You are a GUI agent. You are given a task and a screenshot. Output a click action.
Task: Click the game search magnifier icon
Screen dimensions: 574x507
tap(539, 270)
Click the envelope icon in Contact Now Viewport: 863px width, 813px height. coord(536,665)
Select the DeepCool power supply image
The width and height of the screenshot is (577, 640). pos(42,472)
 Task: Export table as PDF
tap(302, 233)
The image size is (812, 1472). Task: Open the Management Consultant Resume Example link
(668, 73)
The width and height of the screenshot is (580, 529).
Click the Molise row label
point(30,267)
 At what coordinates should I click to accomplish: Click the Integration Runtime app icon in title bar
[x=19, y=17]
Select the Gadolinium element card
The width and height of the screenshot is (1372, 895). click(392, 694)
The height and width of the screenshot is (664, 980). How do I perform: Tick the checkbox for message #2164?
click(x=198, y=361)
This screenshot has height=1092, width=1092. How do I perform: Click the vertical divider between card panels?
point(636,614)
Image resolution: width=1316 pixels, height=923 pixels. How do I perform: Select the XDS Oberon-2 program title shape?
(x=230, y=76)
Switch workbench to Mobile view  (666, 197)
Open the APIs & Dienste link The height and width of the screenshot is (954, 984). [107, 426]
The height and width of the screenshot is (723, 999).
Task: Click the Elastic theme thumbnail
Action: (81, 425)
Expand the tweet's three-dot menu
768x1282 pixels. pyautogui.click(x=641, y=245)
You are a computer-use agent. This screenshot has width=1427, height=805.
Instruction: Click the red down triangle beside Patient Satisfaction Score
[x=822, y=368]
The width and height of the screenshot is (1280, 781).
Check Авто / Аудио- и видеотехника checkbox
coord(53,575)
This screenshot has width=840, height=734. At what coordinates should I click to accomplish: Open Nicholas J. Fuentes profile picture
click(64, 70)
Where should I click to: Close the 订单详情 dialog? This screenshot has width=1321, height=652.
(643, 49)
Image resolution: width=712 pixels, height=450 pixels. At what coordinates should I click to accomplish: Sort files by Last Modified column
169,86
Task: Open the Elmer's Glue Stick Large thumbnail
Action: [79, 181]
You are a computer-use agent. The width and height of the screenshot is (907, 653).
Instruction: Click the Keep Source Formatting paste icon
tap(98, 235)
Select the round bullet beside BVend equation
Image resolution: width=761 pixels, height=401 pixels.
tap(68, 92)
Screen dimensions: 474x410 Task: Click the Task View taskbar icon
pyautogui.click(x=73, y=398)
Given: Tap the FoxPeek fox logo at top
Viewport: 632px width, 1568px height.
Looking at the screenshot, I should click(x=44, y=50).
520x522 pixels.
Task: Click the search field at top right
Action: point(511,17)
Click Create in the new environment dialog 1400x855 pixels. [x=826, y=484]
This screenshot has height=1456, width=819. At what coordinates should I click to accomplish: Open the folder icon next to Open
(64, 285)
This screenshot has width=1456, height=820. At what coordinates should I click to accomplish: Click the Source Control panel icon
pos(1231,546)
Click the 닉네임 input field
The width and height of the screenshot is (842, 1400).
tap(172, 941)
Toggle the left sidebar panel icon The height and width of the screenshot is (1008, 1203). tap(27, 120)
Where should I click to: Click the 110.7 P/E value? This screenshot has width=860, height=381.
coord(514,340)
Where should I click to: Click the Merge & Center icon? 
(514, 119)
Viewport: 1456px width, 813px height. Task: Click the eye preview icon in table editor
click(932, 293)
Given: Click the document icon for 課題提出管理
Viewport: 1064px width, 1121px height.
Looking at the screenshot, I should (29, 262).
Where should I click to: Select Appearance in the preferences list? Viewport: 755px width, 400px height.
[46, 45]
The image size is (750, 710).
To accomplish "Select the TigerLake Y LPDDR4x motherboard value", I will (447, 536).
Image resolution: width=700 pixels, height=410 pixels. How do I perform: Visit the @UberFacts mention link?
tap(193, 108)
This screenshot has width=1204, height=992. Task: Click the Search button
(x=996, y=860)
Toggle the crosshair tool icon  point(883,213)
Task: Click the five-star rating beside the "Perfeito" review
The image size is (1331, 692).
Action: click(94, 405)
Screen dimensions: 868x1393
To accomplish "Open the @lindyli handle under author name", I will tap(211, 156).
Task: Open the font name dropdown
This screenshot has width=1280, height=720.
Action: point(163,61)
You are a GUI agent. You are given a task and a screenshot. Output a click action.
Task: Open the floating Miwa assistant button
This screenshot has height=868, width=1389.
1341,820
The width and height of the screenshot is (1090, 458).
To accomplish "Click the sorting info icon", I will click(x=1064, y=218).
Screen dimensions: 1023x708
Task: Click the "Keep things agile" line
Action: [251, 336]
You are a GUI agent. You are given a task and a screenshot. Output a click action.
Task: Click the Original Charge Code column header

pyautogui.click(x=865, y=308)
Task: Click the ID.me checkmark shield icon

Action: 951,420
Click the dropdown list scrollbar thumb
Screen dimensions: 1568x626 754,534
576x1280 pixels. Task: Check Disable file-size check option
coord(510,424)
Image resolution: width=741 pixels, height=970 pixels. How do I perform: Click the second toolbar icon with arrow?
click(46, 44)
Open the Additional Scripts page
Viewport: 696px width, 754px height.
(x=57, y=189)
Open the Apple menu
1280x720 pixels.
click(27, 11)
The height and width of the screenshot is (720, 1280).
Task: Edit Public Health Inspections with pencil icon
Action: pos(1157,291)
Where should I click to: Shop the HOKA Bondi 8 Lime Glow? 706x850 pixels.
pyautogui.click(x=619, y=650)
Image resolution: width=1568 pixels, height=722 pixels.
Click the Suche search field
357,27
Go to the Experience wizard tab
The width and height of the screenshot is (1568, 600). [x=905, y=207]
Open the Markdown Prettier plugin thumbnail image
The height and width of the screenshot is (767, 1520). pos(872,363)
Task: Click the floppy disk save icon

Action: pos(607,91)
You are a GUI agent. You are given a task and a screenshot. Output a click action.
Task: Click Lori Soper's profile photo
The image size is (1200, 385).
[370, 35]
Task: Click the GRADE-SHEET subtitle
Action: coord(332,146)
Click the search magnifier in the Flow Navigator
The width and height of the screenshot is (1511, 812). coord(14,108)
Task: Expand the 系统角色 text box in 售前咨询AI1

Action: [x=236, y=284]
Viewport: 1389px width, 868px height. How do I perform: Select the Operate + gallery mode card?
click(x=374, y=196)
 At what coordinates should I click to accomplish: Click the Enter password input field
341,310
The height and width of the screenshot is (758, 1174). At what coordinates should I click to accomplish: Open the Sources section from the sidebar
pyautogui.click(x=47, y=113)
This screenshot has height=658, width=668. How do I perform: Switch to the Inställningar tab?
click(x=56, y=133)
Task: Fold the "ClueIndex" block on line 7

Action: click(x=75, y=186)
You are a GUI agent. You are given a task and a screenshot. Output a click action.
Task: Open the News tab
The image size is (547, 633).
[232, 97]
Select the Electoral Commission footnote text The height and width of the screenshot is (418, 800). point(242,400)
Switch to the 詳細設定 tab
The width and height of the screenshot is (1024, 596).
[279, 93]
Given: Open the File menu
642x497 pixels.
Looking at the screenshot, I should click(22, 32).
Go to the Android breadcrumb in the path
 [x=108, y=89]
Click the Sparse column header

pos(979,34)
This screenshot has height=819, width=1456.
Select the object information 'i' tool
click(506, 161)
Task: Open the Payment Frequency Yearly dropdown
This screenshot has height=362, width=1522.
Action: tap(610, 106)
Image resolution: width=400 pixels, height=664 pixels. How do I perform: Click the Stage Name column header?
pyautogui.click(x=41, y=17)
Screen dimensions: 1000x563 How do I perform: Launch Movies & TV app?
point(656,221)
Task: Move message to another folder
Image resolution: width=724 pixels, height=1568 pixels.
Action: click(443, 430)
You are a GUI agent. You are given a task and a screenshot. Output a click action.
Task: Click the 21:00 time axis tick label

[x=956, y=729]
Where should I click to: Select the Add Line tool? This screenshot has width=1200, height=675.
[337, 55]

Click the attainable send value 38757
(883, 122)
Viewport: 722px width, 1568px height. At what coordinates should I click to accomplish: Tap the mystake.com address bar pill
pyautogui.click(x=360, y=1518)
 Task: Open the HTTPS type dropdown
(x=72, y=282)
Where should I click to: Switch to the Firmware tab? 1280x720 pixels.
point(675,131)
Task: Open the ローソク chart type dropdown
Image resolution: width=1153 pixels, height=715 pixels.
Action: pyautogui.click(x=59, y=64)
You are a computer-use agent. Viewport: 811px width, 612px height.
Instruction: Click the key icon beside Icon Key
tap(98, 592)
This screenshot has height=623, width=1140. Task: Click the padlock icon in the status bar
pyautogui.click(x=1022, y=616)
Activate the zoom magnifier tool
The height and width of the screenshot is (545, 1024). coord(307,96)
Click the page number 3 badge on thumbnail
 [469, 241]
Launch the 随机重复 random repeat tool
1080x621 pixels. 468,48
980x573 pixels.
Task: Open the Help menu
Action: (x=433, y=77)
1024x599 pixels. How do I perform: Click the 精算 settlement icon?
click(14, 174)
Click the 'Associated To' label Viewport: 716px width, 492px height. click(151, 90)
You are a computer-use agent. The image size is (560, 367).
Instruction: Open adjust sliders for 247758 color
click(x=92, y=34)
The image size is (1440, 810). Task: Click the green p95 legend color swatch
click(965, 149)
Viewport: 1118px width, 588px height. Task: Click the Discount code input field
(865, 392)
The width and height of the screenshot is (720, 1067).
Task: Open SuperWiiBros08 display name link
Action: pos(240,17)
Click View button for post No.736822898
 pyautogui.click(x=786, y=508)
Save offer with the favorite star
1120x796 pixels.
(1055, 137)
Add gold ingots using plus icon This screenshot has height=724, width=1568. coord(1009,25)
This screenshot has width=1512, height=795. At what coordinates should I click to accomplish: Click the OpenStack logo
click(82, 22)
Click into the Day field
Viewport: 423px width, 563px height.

+ + + + + + +

*WHAT YOU NEED TO DO*.
If the string "computer" is in a line of the entries, pick that line out.

*SOLUTION BELOW*.
You are a computer-use agent. This screenshot has width=1427, height=805.
You are a computer-use agent. The width and height of the screenshot is (907, 653).
You are a computer-use agent. Viewport: 811px width, 612px height.
You are a computer-use agent. The image size is (560, 367).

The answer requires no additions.